» What this task involves
Reproduce every one of the entries below word for word, changing nothing.

» Data for this task
* * * * * * * * *
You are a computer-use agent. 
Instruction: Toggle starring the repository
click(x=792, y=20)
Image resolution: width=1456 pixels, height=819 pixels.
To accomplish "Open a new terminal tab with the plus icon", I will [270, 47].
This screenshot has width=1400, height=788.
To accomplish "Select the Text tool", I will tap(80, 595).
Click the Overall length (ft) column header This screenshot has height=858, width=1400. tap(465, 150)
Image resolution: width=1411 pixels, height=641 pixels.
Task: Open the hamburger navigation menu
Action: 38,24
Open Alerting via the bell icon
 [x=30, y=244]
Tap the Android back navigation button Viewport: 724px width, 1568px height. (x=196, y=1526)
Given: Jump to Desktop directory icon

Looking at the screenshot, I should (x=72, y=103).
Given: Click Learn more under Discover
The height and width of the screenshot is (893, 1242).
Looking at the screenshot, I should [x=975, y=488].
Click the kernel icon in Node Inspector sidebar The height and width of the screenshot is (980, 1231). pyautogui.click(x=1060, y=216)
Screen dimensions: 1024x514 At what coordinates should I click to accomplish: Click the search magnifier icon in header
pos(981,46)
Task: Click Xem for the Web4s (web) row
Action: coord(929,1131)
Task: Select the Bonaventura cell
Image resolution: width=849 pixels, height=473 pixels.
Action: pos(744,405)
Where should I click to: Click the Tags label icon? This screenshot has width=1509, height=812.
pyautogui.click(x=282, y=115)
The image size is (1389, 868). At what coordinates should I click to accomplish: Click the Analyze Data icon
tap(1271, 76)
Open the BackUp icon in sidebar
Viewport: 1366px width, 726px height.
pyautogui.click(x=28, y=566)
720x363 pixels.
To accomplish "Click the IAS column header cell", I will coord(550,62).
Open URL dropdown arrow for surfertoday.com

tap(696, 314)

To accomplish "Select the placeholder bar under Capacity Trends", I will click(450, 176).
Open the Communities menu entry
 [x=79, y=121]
* * * * * * * * *
» Response to this exercise
You are a computer-use agent. 
Instruction: Toggle starring the repository
click(x=792, y=20)
Image resolution: width=1456 pixels, height=819 pixels.
To accomplish "Open a new terminal tab with the plus icon", I will [270, 47].
This screenshot has width=1400, height=788.
To accomplish "Select the Text tool", I will tap(80, 595).
Click the Overall length (ft) column header This screenshot has height=858, width=1400. tap(465, 150)
Image resolution: width=1411 pixels, height=641 pixels.
Task: Open the hamburger navigation menu
Action: 38,24
Open Alerting via the bell icon
 [x=30, y=244]
Tap the Android back navigation button Viewport: 724px width, 1568px height. (x=196, y=1526)
Given: Jump to Desktop directory icon

Looking at the screenshot, I should (x=72, y=103).
Given: Click Learn more under Discover
The height and width of the screenshot is (893, 1242).
Looking at the screenshot, I should [x=975, y=488].
Click the kernel icon in Node Inspector sidebar The height and width of the screenshot is (980, 1231). pyautogui.click(x=1060, y=216)
Screen dimensions: 1024x514 At what coordinates should I click to accomplish: Click the search magnifier icon in header
pos(981,46)
Task: Click Xem for the Web4s (web) row
Action: coord(929,1131)
Task: Select the Bonaventura cell
Image resolution: width=849 pixels, height=473 pixels.
Action: pos(744,405)
Where should I click to: Click the Tags label icon? This screenshot has width=1509, height=812.
pyautogui.click(x=282, y=115)
The image size is (1389, 868). At what coordinates should I click to accomplish: Click the Analyze Data icon
tap(1271, 76)
Open the BackUp icon in sidebar
Viewport: 1366px width, 726px height.
pyautogui.click(x=28, y=566)
720x363 pixels.
To accomplish "Click the IAS column header cell", I will coord(550,62).
Open URL dropdown arrow for surfertoday.com

tap(696, 314)

To accomplish "Select the placeholder bar under Capacity Trends", I will click(450, 176).
Open the Communities menu entry
 [x=79, y=121]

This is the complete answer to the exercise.